Spreading dreams of prosperity

 

No more

Schools left behind

 

Abandoning broken dreams

 

No more

Families poisoned

 

Sending dreams to drink

 Sara Coyle

From Time: Viewpoint ‘This Is A Racial Crime’ by Michael Moore, p. 39.

 

The American Middle Class

 

Our grandparents worked hard.

They prospered.

They built the American Dream.

They spread it to the rest of the nation.

But then

Wall Street

And General Motors

Came in.

They cut our

Jobs

Schools

Population.

Those who didn’t escape

They got their water

Poisoned.

The governor kept quiet

And let the people of

Flint

Drink the poison.

The people of Flint then said,

“No Flint River.

“No Flint River.”

“No Flint River.”

Saareya Sahlool

From Time: Viewpoint ‘This Is A Racial Crime’ by Michael Moore, p.39.

 

Water and poems are on their way to Flint thanks to Sara Coyle and her students at the Beverly Hills Academy! And hopefully they’ve learned a thing or two about writing poetry. Teachers once aware of found poetry see many classroom applications. Found poems can be very useful in novel reading. They can describe characters or settings, given the right passages. They can follow plot and theme, too.
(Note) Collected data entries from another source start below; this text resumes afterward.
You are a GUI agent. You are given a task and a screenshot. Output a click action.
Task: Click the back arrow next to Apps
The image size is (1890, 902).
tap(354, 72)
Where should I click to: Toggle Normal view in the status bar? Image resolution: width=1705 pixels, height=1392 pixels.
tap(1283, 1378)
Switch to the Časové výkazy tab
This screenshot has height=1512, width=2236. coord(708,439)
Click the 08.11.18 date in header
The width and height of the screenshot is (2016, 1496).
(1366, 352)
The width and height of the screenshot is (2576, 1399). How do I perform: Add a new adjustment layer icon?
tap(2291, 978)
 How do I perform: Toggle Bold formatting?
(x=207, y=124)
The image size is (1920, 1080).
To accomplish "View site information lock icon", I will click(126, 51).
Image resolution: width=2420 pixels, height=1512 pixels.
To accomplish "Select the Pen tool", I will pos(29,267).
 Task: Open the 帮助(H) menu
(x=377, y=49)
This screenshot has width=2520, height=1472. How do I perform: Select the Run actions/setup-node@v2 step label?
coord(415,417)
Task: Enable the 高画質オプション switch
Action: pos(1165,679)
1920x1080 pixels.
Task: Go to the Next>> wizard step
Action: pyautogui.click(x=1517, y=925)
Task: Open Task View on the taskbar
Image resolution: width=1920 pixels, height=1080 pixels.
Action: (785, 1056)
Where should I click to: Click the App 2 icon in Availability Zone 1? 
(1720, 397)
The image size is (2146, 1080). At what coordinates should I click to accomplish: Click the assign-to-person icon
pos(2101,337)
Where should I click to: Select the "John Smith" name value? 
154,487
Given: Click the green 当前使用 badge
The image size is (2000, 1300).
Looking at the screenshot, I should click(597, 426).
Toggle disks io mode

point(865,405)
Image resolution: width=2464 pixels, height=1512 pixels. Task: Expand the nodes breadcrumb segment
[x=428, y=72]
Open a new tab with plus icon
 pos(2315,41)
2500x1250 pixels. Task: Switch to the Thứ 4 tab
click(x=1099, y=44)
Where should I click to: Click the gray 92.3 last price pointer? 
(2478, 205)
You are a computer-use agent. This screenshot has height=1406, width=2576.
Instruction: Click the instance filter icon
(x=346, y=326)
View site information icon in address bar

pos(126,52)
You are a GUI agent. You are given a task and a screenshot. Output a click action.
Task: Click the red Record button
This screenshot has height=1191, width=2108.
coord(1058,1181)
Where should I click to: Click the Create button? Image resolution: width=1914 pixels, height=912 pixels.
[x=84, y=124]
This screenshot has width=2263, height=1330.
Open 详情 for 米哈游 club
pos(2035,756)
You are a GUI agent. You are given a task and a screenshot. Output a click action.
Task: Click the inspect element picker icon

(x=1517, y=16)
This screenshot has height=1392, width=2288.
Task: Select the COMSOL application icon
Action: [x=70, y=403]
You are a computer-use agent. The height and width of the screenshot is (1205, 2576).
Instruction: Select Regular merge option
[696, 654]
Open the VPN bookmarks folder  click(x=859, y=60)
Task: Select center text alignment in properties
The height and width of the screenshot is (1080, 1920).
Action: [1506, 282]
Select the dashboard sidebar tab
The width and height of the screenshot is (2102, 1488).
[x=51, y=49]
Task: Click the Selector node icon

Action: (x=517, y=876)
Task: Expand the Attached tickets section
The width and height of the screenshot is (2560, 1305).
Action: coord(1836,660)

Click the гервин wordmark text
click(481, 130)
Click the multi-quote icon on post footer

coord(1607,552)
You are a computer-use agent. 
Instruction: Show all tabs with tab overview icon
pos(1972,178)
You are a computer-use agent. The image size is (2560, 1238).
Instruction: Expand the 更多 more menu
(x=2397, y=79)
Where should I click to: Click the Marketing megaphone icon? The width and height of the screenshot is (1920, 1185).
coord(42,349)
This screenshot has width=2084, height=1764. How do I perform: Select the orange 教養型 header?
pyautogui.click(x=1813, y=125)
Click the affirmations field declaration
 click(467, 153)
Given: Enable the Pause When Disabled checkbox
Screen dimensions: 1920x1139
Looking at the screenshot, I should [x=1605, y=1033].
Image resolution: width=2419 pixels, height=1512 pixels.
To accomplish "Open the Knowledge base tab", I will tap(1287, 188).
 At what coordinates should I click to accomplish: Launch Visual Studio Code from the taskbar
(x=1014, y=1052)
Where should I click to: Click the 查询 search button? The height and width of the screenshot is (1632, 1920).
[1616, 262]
Across the curriculum they can describe historical figures or events. In science they can describe all sorts of creatures as in the poem below written by third graders from a passage from a bird manual about cockatiels.

 

 Cockatiels

 

Shrill voices strike

Whistling

Imitating

Mimicking

Tame and trusting

Lovable companions form

Deep attachments

Active

Gnawing

Shredding

 

Third graders in Room 216, Waterford Village

From Cockatiels, A Complete Pet Owner’s Manual, by Wolter, p.22.

 

A big thank you to Sara Coyle and her 6th graders at the Beverly Hills Academy for all their hard work. See Photos for more of their poetry week. May you find your poetic voice in found poetry! Enjoy!